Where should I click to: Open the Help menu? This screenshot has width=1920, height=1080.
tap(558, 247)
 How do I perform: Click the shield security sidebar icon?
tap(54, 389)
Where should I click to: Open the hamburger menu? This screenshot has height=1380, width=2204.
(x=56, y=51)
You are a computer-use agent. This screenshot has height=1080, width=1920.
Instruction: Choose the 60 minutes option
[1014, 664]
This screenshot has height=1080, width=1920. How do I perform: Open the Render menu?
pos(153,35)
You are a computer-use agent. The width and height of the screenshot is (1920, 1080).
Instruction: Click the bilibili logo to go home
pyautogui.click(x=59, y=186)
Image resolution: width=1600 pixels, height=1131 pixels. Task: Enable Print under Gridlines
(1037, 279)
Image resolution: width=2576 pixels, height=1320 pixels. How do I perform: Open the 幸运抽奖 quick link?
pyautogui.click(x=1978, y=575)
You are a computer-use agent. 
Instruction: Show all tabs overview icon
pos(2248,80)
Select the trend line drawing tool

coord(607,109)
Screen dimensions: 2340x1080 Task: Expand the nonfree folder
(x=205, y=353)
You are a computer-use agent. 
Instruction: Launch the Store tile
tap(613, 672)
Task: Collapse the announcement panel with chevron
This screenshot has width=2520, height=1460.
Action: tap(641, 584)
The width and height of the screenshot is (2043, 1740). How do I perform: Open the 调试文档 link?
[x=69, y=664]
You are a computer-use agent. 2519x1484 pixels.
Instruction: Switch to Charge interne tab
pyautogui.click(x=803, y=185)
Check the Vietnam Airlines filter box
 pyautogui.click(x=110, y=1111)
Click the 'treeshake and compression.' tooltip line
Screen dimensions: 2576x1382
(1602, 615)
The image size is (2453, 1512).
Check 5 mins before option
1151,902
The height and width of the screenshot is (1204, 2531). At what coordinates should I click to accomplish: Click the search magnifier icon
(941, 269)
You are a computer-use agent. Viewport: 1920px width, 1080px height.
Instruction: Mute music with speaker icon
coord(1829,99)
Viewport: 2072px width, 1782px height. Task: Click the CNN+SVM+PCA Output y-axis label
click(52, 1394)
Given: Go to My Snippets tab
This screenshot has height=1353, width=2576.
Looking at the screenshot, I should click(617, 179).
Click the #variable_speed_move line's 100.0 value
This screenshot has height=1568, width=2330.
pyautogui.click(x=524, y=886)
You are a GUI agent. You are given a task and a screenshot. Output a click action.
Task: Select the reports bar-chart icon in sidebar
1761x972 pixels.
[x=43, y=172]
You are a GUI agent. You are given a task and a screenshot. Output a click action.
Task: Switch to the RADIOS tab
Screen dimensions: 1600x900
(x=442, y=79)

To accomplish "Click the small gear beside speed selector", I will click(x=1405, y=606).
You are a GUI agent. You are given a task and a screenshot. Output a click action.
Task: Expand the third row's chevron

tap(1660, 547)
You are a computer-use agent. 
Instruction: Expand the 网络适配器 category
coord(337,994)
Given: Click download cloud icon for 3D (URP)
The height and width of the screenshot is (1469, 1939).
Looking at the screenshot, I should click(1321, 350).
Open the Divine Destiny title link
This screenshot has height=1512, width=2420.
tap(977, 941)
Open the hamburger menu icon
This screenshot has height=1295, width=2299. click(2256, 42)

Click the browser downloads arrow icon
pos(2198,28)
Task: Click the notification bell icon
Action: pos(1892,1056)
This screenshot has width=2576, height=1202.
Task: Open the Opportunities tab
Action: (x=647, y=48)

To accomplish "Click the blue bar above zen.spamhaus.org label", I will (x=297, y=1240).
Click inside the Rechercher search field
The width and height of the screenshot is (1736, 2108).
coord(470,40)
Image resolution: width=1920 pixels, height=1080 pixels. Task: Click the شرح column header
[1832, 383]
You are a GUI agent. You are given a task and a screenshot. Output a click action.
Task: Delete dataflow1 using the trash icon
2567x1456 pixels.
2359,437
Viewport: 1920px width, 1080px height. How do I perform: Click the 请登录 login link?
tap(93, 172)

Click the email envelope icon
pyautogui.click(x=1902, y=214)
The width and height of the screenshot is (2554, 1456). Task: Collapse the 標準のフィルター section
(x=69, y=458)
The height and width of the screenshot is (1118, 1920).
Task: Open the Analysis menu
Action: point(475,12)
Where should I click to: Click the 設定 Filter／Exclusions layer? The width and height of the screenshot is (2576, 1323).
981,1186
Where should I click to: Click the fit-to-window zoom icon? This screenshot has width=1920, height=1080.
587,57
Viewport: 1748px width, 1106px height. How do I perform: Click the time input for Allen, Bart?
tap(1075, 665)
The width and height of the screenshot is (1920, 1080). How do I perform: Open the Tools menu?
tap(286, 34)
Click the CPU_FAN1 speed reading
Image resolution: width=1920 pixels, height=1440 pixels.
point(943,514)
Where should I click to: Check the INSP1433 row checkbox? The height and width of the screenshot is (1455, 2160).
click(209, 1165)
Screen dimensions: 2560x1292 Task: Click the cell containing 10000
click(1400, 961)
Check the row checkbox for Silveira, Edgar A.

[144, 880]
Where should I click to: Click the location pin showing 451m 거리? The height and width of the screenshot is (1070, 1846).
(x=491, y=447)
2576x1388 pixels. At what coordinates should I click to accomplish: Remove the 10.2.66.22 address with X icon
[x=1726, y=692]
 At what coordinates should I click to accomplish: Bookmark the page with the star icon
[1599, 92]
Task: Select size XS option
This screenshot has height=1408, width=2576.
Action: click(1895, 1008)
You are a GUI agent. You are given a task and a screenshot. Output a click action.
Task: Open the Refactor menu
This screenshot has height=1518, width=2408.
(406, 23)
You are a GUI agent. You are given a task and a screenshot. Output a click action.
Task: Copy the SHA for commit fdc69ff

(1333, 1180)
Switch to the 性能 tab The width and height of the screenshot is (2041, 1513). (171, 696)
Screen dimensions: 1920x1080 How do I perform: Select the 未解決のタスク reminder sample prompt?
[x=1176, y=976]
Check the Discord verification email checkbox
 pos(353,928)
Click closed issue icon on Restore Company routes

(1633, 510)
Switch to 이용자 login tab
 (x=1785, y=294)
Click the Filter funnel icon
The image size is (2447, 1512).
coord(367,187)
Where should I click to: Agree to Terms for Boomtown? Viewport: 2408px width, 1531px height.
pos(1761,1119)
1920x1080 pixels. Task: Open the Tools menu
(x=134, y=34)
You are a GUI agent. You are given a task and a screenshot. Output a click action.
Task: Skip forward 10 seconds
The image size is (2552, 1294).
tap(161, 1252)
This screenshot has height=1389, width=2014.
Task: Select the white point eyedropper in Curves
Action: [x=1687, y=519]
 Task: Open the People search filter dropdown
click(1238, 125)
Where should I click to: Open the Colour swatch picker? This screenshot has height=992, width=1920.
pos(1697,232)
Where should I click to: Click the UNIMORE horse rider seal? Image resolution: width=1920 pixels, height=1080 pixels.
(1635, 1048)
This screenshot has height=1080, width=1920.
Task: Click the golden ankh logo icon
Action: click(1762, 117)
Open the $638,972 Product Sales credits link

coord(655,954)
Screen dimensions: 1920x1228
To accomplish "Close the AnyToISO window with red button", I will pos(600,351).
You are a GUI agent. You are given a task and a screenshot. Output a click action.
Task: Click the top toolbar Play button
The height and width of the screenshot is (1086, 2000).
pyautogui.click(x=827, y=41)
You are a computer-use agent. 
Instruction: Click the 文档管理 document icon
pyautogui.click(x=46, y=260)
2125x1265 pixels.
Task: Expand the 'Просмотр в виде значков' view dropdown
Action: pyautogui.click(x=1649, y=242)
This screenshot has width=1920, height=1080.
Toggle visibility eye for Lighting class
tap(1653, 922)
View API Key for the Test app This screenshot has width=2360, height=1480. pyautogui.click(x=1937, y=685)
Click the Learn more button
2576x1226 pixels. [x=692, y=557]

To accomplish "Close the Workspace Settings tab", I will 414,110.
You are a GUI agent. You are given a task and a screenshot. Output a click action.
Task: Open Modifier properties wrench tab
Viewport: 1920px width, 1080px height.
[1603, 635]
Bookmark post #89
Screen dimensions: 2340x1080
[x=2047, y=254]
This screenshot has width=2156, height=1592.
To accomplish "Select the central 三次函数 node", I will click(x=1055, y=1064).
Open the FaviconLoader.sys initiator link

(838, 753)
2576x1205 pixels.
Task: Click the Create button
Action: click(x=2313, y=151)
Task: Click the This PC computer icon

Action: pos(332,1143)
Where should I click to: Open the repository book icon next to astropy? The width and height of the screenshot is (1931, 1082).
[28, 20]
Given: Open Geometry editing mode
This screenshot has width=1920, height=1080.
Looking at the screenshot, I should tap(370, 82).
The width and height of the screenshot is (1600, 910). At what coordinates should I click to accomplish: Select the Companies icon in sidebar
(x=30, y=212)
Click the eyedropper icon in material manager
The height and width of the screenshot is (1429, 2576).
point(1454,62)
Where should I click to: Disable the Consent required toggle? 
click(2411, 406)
================
§ **Problem statement**
Each line from the one that holds "Click the Learn more button" to the end of the records above should be transcribed exactly, both ends included.

§ **Reply to the task**
Click the Learn more button
2576x1226 pixels. [x=692, y=557]

To accomplish "Close the Workspace Settings tab", I will 414,110.
You are a GUI agent. You are given a task and a screenshot. Output a click action.
Task: Open Modifier properties wrench tab
Viewport: 1920px width, 1080px height.
[1603, 635]
Bookmark post #89
Screen dimensions: 2340x1080
[x=2047, y=254]
This screenshot has width=2156, height=1592.
To accomplish "Select the central 三次函数 node", I will click(x=1055, y=1064).
Open the FaviconLoader.sys initiator link

(838, 753)
2576x1205 pixels.
Task: Click the Create button
Action: click(x=2313, y=151)
Task: Click the This PC computer icon

Action: pos(332,1143)
Where should I click to: Open the repository book icon next to astropy? The width and height of the screenshot is (1931, 1082).
[28, 20]
Given: Open Geometry editing mode
This screenshot has width=1920, height=1080.
Looking at the screenshot, I should tap(370, 82).
The width and height of the screenshot is (1600, 910). At what coordinates should I click to accomplish: Select the Companies icon in sidebar
(x=30, y=212)
Click the eyedropper icon in material manager
The height and width of the screenshot is (1429, 2576).
point(1454,62)
Where should I click to: Disable the Consent required toggle? 
click(2411, 406)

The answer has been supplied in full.